Lords expose confusion over right to charge fees

THE government was accused of misleading parliament this week after its controversial Teaching and Higher Education bill fell into disarray in the Lords.

The bill has been criticised for what peers call the "Henry VIII clauses" that give the education secretary unprecedented powers. Peers now argue that they have exposed a fundamental confusion over the right to charge undergraduate tuition fees.

They have called a second committee stage for part 2 of the bill because they tabled the wrong amendments during the first stage which ended this week. Peers say this was because the government was less than open about certain details, leading to a serious misunderstanding over the legal basis of charging fees.

Liberal Democrat peer Lord Tope said:"The government maintains that the 1962 Education Act gives them the power to introduce and control fees. However a range of leading legal experts says the government is wrong and it has misled parliament."

Earl Russell (Liberal) told The THES that he feared that the government had been deliberately opaque on certain matters to "evade serious challenge in the chamber". Conservative Baroness Blatch said: "Sadly, we are beginning to realise that it is a committee stage that in large part has proceeded on a mistaken understanding of what the government can claim to be the legitimate basis for the policy changes."

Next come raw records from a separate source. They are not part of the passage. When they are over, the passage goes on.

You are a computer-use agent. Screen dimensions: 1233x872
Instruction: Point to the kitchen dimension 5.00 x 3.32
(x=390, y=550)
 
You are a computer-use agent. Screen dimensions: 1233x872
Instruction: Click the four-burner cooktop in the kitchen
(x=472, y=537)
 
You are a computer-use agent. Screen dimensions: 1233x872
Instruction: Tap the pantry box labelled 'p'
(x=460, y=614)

Confusion centres on the clauses relating to the imposition of Pounds 1,000 means-tested tuition fees for all home and European-domiciled undergraduates from October. The bill is not designed to authorise the charging of tuition fees but merely to prevent top-up fees.

But when education minister Baroness Blackstone said that the power to charge fees was contained in the Education Act 1962, peers were unconvinced. They say the 1962 act imposes a duty on local authorities to pay student grants. These used to cover tuition costs. Now the government wants students to pay their own tuition costs direct to the university. Earl Russell said: "(The 1962 act) does not create any authority to levy money from the student."

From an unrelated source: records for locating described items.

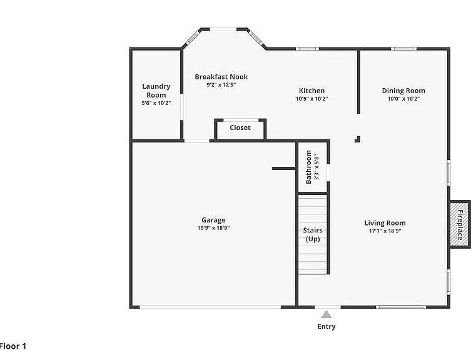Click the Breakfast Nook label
221,77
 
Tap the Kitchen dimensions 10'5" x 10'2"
311,99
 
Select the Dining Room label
403,91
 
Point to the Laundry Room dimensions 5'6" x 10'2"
156,103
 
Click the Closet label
240,128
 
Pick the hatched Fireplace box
459,224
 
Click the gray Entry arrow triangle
327,314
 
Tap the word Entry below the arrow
327,326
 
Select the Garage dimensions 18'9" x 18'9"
213,228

Baroness Blatch said: "The fees referred to are fees that the government paid on behalf of each student. The fees now being charged are a very different matter."

Baroness Blackstone said: "It is precisely because the government does not set university fees that we are seeking reserve powers in clause 18 to prevent universities from charging more than the maximum level of support available to students if necessary." She said the bill would prevent universities charging fees of more than Pounds 1,000 in certain circumstances.

Baroness Blackstone said there was no legal reason why universities could not charge less than Pounds 1,000 though this could jeopardise educational quality. However the bill still states that fees must be "equal to the prescribed amount".